Issues with non-centered specification (Matt trick)

Hi Folks,

I know this issue has been discussed time and again, but after over a week of reading online posts and trying this without success, here it comes.

I have problems implementing a non-centered specification of the variance in a 4 level hierarchical model. I have several observations (measurements), nested within individual-time means, nested within individual means, nested within district (“woreda”) means. The centered version is OK in the model empty of co-variates, but lowish n_eff (about 10% of samples) in short testing version (1000 warmeup + 200 samples on four chains), which decreases to about 7% in longer version. I am also afraid what might happen once the model becomes heavier unless I solve this.

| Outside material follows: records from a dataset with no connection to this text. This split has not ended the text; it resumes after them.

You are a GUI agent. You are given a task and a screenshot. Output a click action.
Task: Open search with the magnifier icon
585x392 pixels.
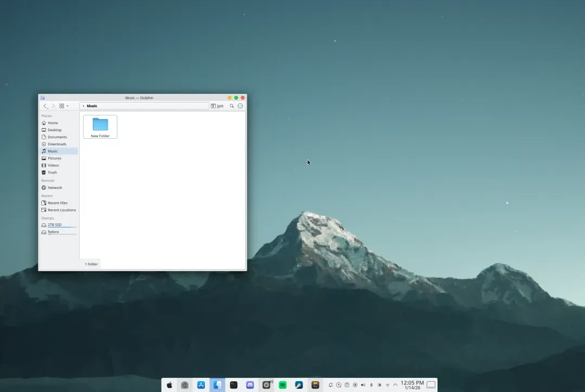click(x=232, y=106)
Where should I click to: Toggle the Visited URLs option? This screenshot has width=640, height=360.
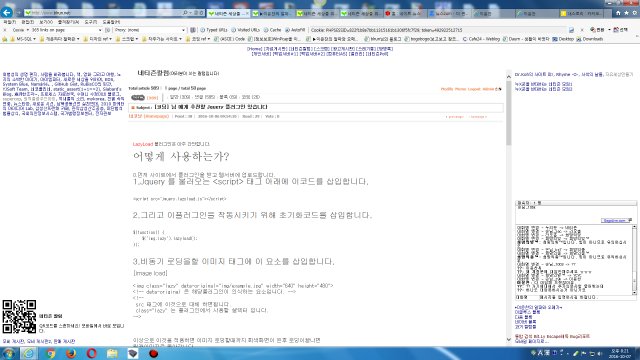tap(246, 30)
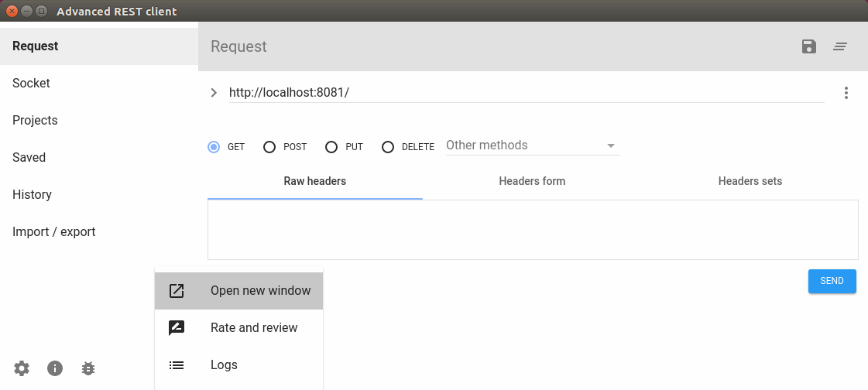Click the Rate and review pencil icon
This screenshot has height=390, width=868.
(177, 328)
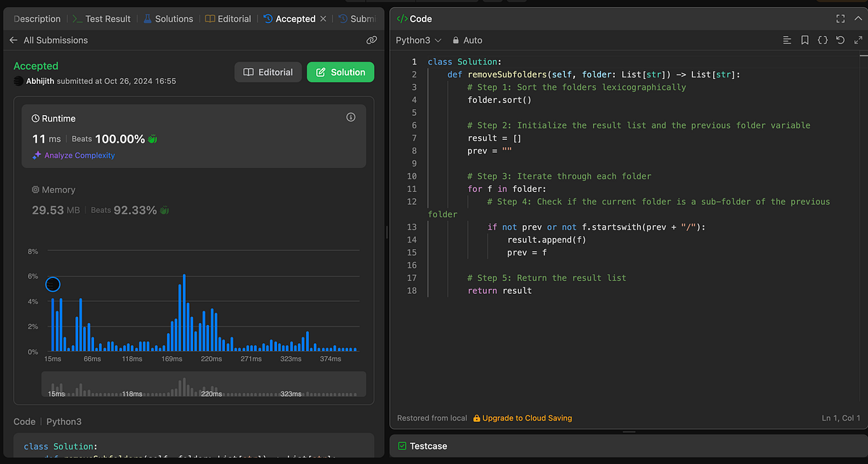
Task: Copy submission link via chain icon
Action: click(x=372, y=41)
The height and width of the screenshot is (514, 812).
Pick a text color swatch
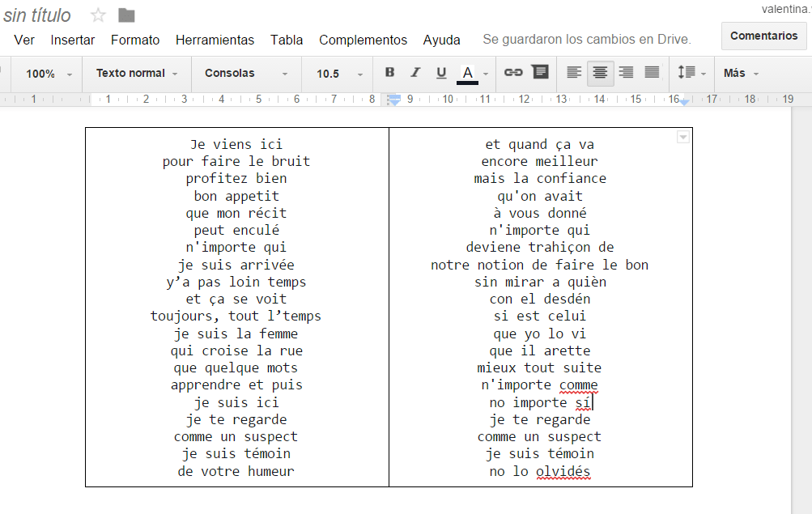(468, 74)
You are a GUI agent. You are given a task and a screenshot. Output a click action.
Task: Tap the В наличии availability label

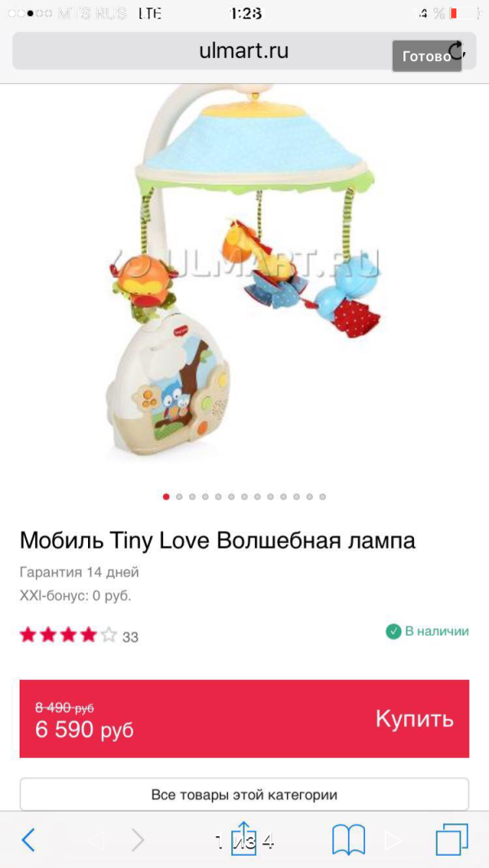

The issue is that once I implement a non-centred version, the problem actually gets worse. In particular, n_eff results halved if I use the non-centered version shown below. I have also tried one including the means in the transformed parameters block–see third model below–but that results in equally bad performance, plus it takes about four times as long to converge (over 12 hours instead of 4 for the other two!) Hence my questions:

  1. is there something fundamentally wrong with the way I have written my model, or are there instances where using a non-centered specification can actually be bad?

  2. If I ever get the non-centered spec to work, would it make sense to implement this also for the heteroscedastic residual variance? And how can I best avoid that sigma dips into negative territory in that case?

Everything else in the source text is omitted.